I missed the "Love Generation".

I was only twelve years old in 1967, and I was pretty enamored with "She'd Rather Be With Me" by the Turtles and "The Letter" by the Box Tops.

Sure, I saw the whole Haight-Ashbury thing unfolding on TV, but I didn't get it and didn't really want to. It just didn't seem like music to me. Music (to my childish ears) was supposed to have a melody and at a minimum, rudimentary lyrics that made a modicum of sense. The sixties were...odd. Big, orange flowers were a "thing", and paisley non-matching pants and fur vests and absurdly-long false eyelashes were groovy. Guys on acid, I'm sure, found the lyrics of bands like Jefferson Airplane profound; mind-expanding. In reality, in the cold grey of morning, they were inane. Not that it mattered.

In the long spanse of decades, though, I "sort of" gained an appreciation for the band. Grace Slick is a phenomenal singer. Imagine if she'd had good material to work with!

And Paul Kantner was a co-founding member of the group.

The New York Times wrote:

Mr. Kantner came to be seen as the intellectual spokesman for the group, with an ideology, reflected in his songs, that combined anarchic politics, an enthusiasm for mind-expansion through LSD and science-fiction utopianism. (Source)

Let's relive those days:





In a lot of online polls, a song by the then "Jefferson Starship" is considered the worst rock song of all time.
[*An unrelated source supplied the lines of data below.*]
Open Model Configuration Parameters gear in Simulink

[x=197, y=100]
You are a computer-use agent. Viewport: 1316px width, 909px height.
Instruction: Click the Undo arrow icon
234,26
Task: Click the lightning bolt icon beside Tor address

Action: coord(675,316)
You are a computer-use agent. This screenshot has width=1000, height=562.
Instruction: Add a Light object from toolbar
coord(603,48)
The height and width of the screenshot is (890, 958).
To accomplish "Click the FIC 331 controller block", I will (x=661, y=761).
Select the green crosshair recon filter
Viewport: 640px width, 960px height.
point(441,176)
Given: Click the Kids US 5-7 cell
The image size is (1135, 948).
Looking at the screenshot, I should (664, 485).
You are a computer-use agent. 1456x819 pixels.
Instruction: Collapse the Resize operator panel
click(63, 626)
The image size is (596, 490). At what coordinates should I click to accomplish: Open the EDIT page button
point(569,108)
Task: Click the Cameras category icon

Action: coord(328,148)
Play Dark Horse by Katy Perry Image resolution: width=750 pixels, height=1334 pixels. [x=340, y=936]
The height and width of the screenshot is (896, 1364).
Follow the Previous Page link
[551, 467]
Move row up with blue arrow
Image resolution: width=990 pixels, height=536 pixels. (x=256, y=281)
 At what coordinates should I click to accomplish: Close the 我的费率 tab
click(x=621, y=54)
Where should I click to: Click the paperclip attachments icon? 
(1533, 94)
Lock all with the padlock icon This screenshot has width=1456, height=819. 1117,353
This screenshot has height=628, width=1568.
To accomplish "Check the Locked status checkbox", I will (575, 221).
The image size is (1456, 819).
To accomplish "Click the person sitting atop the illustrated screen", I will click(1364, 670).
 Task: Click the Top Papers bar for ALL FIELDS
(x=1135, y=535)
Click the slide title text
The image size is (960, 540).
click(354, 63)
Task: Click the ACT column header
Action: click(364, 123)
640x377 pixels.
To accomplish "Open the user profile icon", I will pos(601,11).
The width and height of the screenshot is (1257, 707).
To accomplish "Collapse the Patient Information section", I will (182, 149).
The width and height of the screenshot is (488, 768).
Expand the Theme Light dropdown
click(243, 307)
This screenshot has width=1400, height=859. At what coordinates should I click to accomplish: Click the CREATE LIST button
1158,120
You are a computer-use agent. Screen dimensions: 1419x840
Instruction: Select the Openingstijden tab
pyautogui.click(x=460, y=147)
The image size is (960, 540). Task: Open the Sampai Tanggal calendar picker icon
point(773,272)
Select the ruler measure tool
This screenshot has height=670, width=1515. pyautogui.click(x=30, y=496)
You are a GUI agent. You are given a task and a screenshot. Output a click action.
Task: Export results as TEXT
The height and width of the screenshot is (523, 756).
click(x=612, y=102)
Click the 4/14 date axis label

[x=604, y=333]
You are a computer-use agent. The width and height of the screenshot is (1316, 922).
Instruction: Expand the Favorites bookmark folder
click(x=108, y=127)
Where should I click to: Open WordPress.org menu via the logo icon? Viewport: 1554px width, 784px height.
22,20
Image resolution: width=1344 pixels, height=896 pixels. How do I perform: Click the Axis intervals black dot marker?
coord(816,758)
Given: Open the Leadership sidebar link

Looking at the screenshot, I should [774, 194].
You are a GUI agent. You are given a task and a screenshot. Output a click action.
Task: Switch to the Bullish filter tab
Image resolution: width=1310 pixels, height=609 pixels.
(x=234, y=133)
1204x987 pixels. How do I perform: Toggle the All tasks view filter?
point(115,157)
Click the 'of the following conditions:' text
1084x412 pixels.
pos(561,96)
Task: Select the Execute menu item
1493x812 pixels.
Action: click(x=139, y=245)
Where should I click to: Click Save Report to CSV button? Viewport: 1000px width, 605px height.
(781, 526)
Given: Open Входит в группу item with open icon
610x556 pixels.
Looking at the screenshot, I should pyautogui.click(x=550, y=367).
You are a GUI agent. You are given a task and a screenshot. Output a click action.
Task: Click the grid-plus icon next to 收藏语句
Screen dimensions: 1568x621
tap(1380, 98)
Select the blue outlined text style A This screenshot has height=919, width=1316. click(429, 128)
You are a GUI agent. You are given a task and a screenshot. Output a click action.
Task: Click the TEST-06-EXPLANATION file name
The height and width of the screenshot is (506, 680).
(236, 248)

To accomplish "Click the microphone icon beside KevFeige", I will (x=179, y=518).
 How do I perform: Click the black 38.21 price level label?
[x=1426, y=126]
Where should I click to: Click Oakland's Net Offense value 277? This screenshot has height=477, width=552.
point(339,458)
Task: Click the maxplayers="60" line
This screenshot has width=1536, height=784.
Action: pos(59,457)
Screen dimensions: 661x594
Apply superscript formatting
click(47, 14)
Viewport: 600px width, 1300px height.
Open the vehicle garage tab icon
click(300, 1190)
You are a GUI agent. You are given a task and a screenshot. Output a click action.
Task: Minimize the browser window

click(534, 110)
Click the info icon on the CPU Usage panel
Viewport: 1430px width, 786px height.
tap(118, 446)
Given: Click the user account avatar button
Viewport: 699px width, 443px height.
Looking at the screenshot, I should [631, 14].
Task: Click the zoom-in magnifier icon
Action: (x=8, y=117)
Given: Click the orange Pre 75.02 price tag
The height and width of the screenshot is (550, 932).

Funny, because that's the time that I actually got on board with the band. Sure, the song is cheesy, but it's not, at least, and endless jam, a la the Grateful Dead.

That song is thus:


On a side note, watching this video with the sound off is hilarious. But it was the eighties, after all. We accepted lot of stuff that, in hindsight, was sadly, cheesy.

I realized, as I was tripping down memory lane tonight, that I am the wrong person to commemorate Paul Kantner. I sure didn't mean this post to be disrespectful. He was a musician and a songwriter. Just because I was not the target audience of Jefferson Airplane doesn't negate the group's importance in the pantheon of rock and roll. It's not them; it's me.

I didn't get it.

But I'm trying to.


POSTSCRIPT: 

Why didn't I write anything about David Bowie? Because I can't fake it. I understand he was a legend and that people on all points of the earth are mourning his passing. I acknowledge that. I feel for their grief.  But he was not a part of my musical world. I frankly only have a hazy picture in my mind of who the man was. In the seventies, my musical tastes were cloistered. I refused to even listen to the Eagles, for God's sake, because they weren't "country". I was wrong about a lot of things in the seventies, but I was young and cocksure in my beliefs. I'm sorry I missed that chunk of pop history.  I probably would have liked it if I'd given it a glance.

Sometimes we like to go back. Sometimes we wish we could. Life is full of "sometimes".